L’autore riporta, inoltre, il giudizio del Visconti che nel mettere a confronto la testa Borghese di Antonino Pio con quella presente nel Museo Pio Clementino in Vaticano la riteneva “non men pregevole per la scultura che per la mole” (Nibby 1832, pp. 51-52, n. 12; Visconti 1792, p. 63, XLVIII).
La testa, di dimensioni colossali, ricavata da un unico blocco, ritrae l’imperatore in età matura. Sul capo la capigliatura appare trattata in maniera differente, con ciocche rese da leggere scalpellature di raffinato effetto pittorico sulla parte superiore della calotta e ciuffi più levigati sul davanti. Gli occhi, con pupilla incisa sul lobo oculare, sono rigonfi e profondamente marcati. L’espressione, mite e benevola, sottolineata da dagli occhi rivolti verso l’alto, è accentuata dalle evidenti rughe dell’età avanzata che solcano la fronte e delimitano la bocca. Nelle arcate sopraccigliari sono visibili i tratti di profondi solchi di scalpello precedenti l’abrasione della superficie. La lavorazione originale si individua anche nella barba, nella parte sotto il mento, all’attacco della mascella sinistra mentre nella parte corrispondente a destra è rilavorata. In occasione della sistemazione ottocentesca nelle sale, la scultura deve essere stata interessata da interventi di restauro che si mostrano soprattutto nella forte levigatura della superficie.
Il ritratto riproduce la fisionomia dell’imperatore nel tipo “Croce Greca 595” il cui originale, proveniente da Ostia, è conservato presso la sala a Croce Greca in Vaticano (Calza 1964, pp. 86-88, n. 137, tav. LXXXII). Tale modello iconografico si distingue per una disposizione dei capelli sulla fronte semplice e asimmetrica, in cui i riccioli si dispongono di sbiego a virgola verso sinistra sulle bozze frontali. Il Wegner lo ritiene una creazione contemporanea ai decennalia celebrati nel 148 d.C. in onore dell’imperatore (1939, pp. 23-25). Tale datazione sembra potersi confermare anche per il ritratto Borghese.

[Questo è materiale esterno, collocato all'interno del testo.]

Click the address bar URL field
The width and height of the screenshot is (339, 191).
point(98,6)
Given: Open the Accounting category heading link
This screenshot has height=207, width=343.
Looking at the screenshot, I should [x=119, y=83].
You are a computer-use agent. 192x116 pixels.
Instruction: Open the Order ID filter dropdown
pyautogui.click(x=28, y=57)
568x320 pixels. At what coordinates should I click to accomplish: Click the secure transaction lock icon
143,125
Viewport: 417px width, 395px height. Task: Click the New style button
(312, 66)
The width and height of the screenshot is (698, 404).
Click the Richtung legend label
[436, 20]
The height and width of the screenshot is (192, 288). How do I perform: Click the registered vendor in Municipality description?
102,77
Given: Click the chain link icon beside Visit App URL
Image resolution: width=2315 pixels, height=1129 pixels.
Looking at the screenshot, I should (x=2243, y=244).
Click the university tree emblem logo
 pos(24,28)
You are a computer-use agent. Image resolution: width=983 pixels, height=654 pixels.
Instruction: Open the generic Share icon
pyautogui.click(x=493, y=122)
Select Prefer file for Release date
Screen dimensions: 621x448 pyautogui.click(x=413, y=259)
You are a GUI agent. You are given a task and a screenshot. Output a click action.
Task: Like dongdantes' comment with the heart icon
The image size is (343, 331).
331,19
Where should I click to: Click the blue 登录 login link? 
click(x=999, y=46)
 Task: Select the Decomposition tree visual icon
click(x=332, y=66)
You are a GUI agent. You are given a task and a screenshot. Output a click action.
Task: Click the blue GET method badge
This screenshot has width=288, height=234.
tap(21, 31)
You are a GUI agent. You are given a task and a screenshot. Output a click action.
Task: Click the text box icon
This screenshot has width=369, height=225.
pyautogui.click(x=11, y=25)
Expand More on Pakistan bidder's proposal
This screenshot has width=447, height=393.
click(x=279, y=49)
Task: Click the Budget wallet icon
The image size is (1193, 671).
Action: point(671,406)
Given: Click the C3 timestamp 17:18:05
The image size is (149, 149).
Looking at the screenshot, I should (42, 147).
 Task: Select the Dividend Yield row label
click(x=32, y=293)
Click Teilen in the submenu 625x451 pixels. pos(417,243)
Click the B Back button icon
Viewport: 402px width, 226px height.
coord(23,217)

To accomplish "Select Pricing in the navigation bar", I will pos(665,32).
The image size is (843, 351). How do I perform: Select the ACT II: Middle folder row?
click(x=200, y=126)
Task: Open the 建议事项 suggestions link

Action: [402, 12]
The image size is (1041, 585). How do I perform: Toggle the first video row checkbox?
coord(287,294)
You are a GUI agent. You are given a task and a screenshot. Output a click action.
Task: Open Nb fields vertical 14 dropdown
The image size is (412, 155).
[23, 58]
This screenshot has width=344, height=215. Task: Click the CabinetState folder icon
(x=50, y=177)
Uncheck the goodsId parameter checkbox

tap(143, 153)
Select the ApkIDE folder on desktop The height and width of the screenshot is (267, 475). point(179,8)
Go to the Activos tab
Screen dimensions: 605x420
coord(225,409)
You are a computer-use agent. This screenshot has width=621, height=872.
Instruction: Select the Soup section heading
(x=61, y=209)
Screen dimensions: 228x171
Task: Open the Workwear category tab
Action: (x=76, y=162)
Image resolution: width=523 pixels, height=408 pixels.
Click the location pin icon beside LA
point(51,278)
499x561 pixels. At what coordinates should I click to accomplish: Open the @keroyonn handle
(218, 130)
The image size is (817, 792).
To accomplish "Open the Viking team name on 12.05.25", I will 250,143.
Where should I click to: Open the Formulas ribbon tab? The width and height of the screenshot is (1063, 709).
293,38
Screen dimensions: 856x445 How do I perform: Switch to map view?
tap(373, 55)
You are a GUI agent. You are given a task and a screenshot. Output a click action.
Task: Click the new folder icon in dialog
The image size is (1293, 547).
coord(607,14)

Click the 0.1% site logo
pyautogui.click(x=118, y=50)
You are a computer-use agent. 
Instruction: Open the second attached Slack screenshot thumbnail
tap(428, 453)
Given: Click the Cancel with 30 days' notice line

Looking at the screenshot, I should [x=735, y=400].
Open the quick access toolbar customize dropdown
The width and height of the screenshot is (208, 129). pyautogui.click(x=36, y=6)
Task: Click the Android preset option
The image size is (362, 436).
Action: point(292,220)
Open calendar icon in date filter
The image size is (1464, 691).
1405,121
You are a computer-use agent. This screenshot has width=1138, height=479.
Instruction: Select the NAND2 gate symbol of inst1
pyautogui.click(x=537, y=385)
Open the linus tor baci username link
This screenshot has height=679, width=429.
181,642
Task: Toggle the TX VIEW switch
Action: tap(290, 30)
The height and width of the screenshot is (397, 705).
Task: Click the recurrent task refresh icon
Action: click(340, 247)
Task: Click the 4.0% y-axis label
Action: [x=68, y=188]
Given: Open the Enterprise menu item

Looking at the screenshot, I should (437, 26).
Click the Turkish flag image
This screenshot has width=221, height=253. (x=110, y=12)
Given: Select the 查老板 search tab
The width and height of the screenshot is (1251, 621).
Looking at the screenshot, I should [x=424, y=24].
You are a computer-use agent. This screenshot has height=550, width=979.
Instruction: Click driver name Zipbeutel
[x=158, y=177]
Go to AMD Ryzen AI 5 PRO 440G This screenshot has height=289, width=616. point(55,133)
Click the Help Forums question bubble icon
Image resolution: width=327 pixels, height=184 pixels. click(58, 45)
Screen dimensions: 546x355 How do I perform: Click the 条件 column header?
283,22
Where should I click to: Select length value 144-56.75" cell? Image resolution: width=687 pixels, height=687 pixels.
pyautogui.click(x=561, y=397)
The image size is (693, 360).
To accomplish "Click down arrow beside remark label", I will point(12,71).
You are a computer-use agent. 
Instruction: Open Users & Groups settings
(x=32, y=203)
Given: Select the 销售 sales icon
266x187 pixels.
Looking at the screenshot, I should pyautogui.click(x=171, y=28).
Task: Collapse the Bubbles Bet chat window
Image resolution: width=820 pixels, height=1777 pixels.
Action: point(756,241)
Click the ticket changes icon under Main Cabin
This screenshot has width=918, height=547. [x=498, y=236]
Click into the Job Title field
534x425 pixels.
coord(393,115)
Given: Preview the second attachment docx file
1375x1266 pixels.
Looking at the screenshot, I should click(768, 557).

Il Venturi ritiene la scultura antica ma “guastata” dal restauro moderno (1893, p. 15). Lo Helbig, che osserva una forte levigatura della superficie del volto, la indica di stile antonino (1913, p. 235, n. 1535). Il Wegner la considera una replica del tipo Vaticano ma notando un’ambivalenza tra la lavorazione della capigliatura e quella della barba, resa da scalpellature lineari, avanza dei dubbi sull’autenticità (1939, p. 149).